§ **The problem**: Count the lines below that contain the word "computer". Give only the number.

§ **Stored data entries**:
┄┄┄┄┄┄┄┄┄┄

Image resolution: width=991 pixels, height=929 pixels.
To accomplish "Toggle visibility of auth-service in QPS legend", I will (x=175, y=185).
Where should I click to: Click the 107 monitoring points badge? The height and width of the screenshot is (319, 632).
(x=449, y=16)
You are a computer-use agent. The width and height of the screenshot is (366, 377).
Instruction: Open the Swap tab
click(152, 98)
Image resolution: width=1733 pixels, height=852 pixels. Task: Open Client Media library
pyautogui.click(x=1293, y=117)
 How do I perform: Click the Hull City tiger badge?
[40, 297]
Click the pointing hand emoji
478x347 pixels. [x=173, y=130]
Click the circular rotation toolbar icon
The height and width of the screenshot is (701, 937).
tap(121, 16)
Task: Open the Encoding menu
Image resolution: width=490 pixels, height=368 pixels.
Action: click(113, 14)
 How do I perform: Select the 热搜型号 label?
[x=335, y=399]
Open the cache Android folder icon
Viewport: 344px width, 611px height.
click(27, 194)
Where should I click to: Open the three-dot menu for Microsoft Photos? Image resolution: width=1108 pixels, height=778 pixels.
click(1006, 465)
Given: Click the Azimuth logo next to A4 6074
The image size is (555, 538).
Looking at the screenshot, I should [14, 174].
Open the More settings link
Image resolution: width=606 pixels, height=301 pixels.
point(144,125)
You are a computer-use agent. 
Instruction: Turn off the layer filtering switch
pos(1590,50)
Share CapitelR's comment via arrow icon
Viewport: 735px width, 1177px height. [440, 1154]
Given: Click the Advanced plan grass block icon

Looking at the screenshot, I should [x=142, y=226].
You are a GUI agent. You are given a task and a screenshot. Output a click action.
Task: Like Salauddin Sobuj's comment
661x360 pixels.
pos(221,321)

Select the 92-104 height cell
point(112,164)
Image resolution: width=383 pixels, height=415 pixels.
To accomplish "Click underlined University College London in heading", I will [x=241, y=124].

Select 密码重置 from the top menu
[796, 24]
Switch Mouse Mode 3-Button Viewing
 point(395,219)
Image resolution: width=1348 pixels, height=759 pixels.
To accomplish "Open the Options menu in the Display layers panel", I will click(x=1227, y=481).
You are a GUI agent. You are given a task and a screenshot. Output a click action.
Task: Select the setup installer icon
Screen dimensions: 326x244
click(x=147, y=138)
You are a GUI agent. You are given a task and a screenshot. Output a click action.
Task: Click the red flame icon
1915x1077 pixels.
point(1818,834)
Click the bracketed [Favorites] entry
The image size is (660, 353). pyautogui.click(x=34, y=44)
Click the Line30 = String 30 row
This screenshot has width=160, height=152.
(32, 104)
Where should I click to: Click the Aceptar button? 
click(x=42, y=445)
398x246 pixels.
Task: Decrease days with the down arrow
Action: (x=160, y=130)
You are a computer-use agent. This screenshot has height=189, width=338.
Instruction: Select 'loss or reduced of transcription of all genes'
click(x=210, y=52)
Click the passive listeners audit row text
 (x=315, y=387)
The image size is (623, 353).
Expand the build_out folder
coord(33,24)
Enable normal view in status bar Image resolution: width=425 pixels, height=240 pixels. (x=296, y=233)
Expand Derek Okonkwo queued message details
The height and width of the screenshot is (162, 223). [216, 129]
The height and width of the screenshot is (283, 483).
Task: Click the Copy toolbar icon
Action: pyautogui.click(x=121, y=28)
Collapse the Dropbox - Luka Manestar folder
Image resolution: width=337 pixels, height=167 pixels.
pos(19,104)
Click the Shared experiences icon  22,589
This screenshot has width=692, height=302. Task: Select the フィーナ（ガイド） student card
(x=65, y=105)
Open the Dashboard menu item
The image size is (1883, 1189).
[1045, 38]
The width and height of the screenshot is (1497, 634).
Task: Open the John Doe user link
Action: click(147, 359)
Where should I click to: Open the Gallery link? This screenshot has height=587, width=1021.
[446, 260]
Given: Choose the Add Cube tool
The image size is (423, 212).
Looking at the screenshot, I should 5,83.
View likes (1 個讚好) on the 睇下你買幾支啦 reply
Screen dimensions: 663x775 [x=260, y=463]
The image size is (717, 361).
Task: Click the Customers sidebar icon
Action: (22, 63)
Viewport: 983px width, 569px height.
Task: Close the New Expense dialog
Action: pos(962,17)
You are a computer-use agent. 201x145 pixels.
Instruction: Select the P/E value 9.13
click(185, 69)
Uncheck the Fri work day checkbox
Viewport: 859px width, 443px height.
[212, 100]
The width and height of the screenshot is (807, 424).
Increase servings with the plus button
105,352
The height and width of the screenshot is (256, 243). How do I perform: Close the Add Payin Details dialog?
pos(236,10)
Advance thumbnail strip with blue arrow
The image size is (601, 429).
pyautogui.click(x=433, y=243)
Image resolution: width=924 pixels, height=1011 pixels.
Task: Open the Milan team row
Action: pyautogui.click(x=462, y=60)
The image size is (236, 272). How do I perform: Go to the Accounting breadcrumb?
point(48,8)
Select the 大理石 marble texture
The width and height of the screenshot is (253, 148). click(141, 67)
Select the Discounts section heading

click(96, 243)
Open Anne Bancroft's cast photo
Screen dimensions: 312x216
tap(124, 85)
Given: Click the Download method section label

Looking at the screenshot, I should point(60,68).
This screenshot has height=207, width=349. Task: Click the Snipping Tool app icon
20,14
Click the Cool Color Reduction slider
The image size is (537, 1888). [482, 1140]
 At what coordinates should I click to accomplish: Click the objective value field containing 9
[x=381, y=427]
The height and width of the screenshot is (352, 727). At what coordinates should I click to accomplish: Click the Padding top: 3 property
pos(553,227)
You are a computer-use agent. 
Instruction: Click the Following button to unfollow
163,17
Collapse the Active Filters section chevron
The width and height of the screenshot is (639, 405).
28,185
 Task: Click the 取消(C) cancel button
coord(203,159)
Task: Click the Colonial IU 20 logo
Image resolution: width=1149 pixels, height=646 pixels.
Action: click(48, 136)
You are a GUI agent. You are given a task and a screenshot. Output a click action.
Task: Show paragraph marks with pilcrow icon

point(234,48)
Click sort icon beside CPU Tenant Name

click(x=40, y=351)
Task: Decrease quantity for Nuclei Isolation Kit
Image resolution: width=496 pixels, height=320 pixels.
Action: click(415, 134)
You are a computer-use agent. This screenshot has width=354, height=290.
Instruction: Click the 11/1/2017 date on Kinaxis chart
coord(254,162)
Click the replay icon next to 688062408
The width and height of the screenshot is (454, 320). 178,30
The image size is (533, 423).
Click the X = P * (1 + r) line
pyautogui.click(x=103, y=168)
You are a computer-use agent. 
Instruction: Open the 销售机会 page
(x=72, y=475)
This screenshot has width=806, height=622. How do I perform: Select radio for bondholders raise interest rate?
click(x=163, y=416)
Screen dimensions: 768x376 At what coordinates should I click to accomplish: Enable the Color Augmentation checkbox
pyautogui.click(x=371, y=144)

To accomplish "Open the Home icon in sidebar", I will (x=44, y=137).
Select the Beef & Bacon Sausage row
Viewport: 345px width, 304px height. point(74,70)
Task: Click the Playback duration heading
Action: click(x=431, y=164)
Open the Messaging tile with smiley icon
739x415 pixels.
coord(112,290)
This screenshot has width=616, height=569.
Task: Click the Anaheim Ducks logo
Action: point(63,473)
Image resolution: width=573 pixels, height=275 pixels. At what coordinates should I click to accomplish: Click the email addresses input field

┄┄┄┄┄┄┄┄┄┄

§ **Task output**: 7